## begin Source extract

I think two and three are the core issues, obviously you could put more care into the development of Silverbullet, but at the end I think these issues persist and won’t ever lead to Silverbullet being very reliable.
The only approach to solve this in the long run is a full rewrite in my opinion. There is a certain attitude that every piece of software overtime develops, which influences future code that is written for said piece of software and I don’t think it’s a good one for Silverbullet right now.
This all sounds very pessimistic, but I think it’s realistic. Silverbullet currently is at 75% polishedness and I think it has hit a dead end in the labyrinth of software development.
Thank you! I agree with a lot of your assessment. I think 2 is a result of 1; v2 is basically “the lua rewrite”, but the API still feels unstable. I’m also convinced that a rewrite won’t necessarily solve this (…I mean, there kinda were 2 rewrites already) if it doesn’t have reliability as a priority - and hopefully this thread helps.
I disagree about the client-centered model being unworkable. I’ve had good experience with Google Docs (which, admittedly, has huge resources behind it), and I think Yjs does kinda the same thing? Zef made a conscious choice to both add and remove Y.js (see discussion here) - I don’t know for certain how good Y.js’s reliability was, but the reason for removal was complexity.
I also personally think that too much of the processing currently happens on the client. In v1 (and early v2?) the server was nodejs, which led to poor separation between client and server. The server is now in Go (which I think is an improvement), but now purposely does very little. I personally would love to see the server handle the indexing so that client startup could be faster (just download a pre-built index)… but I realize that would make offline mode tricky. I don’t have a great solution for this.
I use SB stable version only. Self hosted with VPN tunnel. I use advanced git Lua plug to backup my space in more less real time. my clients are desktop browsers only
I never had client disconnection.
Multi clients synchronization was horrible but V2 improved and made more stable this point.
For me, the big deal is new release regression and migration on new version. Many time, it’s necessary to wipe all my clients (twice) to reach stability. I pray to not have to rewrite my custom scripts.
But really since 2.0 release,zef made many efforts.
For me ,SB on mobile is useless. I have not found the way to use it with current Ergonomy and erratic synchronization.
With 2.0, to my mind, the future roadmap could be:
stability: bug fixes
regression test and code coverage
have you try to change hosting architecture to limit network layers?

## end Source extract
## begin Record set

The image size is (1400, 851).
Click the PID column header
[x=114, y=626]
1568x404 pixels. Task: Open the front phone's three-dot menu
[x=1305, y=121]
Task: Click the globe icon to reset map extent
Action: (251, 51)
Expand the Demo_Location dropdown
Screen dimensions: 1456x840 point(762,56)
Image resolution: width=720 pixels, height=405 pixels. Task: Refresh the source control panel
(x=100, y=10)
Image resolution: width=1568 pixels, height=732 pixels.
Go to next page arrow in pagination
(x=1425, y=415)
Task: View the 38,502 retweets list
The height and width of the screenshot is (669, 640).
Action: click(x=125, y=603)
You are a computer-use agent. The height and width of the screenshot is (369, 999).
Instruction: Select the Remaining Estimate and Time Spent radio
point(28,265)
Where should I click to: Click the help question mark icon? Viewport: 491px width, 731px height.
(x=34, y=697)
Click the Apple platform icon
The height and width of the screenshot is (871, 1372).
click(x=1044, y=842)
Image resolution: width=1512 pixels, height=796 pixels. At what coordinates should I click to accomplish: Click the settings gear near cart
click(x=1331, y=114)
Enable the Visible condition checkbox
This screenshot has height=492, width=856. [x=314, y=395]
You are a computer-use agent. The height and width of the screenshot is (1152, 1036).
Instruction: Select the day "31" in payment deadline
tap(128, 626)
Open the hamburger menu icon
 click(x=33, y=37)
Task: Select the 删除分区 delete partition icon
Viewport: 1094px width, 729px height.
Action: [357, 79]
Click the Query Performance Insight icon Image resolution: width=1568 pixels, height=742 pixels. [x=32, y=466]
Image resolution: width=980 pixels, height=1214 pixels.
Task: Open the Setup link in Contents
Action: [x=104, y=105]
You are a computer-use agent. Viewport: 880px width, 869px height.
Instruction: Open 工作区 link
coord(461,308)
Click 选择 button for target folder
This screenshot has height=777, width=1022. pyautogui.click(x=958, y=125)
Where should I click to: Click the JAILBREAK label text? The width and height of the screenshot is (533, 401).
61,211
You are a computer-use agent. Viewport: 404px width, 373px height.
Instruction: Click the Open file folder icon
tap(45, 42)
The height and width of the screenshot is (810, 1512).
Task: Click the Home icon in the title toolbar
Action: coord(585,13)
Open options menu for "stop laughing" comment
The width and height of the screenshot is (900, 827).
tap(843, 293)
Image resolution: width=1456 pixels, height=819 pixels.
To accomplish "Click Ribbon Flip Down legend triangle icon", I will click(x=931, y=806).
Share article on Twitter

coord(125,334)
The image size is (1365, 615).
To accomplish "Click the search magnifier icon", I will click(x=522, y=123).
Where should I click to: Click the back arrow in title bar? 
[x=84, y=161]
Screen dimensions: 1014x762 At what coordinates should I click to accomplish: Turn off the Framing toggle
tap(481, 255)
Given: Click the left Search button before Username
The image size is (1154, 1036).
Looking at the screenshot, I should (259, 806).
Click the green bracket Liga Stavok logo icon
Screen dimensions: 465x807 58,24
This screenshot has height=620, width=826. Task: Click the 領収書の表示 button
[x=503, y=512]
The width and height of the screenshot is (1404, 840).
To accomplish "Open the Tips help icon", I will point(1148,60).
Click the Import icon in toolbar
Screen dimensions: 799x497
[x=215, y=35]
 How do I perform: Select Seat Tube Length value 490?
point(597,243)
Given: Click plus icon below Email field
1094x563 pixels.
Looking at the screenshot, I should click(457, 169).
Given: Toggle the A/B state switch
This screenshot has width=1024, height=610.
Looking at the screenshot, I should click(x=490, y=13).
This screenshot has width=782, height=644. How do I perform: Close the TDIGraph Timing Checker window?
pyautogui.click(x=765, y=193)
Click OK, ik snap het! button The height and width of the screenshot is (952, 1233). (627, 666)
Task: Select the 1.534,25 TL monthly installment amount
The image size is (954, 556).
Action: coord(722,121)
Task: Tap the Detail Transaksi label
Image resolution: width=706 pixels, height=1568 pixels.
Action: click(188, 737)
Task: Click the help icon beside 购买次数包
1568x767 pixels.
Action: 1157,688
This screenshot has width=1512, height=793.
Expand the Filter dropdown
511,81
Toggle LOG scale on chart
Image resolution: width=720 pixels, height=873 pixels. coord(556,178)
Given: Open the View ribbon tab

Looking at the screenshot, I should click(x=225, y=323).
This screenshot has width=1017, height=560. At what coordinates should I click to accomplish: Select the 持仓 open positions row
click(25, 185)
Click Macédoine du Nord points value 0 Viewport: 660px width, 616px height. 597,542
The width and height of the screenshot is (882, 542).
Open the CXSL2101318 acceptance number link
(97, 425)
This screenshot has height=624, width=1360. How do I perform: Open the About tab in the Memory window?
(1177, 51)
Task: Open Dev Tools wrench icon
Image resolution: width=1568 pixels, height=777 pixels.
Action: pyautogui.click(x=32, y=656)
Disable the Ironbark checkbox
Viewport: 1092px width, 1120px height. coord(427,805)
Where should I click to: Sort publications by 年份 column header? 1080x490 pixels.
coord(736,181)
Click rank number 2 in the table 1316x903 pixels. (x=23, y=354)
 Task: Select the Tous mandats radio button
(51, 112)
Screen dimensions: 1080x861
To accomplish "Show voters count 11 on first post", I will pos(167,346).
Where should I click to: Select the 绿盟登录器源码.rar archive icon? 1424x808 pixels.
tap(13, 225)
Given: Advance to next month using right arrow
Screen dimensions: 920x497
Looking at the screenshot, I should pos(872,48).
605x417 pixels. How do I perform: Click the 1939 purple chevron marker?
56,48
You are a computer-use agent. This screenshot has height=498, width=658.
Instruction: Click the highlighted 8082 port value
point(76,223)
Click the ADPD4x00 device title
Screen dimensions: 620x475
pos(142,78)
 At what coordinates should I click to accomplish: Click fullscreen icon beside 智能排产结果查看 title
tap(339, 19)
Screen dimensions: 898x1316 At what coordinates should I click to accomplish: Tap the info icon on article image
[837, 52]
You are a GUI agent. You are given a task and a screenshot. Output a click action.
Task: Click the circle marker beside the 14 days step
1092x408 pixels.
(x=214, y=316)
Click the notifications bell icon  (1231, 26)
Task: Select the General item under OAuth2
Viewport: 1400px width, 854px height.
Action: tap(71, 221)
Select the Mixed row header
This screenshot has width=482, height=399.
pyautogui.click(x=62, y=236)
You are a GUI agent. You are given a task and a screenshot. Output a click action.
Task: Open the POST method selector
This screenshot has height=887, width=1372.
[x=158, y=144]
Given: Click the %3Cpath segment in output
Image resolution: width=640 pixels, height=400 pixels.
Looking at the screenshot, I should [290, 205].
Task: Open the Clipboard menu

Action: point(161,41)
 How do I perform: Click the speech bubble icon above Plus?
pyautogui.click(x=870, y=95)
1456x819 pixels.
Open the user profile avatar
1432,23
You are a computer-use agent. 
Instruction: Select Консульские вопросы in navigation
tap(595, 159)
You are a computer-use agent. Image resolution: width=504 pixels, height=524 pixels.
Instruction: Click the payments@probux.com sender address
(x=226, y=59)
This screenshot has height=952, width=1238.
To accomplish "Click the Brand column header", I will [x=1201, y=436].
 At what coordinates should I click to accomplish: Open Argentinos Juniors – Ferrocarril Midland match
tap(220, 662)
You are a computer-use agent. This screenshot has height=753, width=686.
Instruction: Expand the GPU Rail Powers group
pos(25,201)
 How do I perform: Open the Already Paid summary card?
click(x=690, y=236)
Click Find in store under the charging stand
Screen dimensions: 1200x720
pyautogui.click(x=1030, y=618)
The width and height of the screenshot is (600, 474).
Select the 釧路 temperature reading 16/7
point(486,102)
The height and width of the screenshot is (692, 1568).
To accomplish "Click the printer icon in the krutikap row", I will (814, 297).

## end Record set

*Set task A*
According to the Silverbullet thread, what language is the server written in now?
*Set task B*
In the Silverbullet thread, the post that begins "I use SB stable version only" describes that poster's setup. What setup details does it list?
*Set task C*
Carry the Silverbullet thread forward from its last line.

*Exercise output A*
Go.

*Exercise output B*
- Uses the stable version of SB only
- Self-hosted with a VPN tunnel
- Uses the advanced git Lua plug to back up the space in more or less real time
- Clients are desktop browsers only

*Exercise output C*
silvernote.dev looks like it’s hosting the exact same frontend code, with the exact same sync mechanism. I can’t see anything about it that would mitigate any of the issues I’m describing.
First of all for this feedback, it’s always helpful. Since I don’t see crash reports, collect metrics or anything, I have a very contrained view of what issues you all hit unless you tell me, and don’t quietly move on out of frustration So thanks for that.
I think there’s a bunch of different issues being reported here, some more related to my development and release “strategy”, some more inherent to the project and technical/philosophical decisions, some probably more related to technical debt.
I don’t have time for a detailed response and possible solutions now, but will get back to this early next week
I kind of went on a pessimistic ramble I guess. I do that some times, but to list some of the day to day issues I face:
Styles don’t load/Don’t load quickly, and the default styling is sometimes not the best.
Silverbullet sometimes hits some kind of dead state, i.e. something doesn’t work, e.g. widgets aren’t rendered, I can’t navigate, page is empty and doesn’t load, etc. Some of these are fixed after a quick reload, some need a full client, which is now possible and already a big improvement. I think this is the most annoying issue and the one I face the most. It even happens on silverbullet.md.
Constant reindexing, indexing getting stuck. This kind of adds to the previous point, but the amount of times I’ve seen the indexing just stop at the top is weird, idk. I’ve never really investigated it, as it’s fixed by a reload most of the time, but it’s still weird.
Mobile is a mess for me, I just don’t use it anymore. I haven’t really put too much time into configuring it properly, so that may be the culprit, but e.g. the two finger click and three finger click are highly unreliable. The action bar is better, but still not a great way to do stuff.
The selection based widget rendering can feel very weird/bad sometimes with the document jumping around, etc.
I guess I can’t really complain if I don’t open issues or PRs, but these things alone are often very minor or I encounter them at unpleasant times, so I am rarely able to open an issue. I guess that’s the main problem with reliability problems after all…
Before I will go point by point later, a few shower thoughts on the topic of sync not being reliable and (some believe) fundamentally being impossible to make truly reliable.
This raises the (valid) question: why have sync at all? Why not just rip it out, or make it optional?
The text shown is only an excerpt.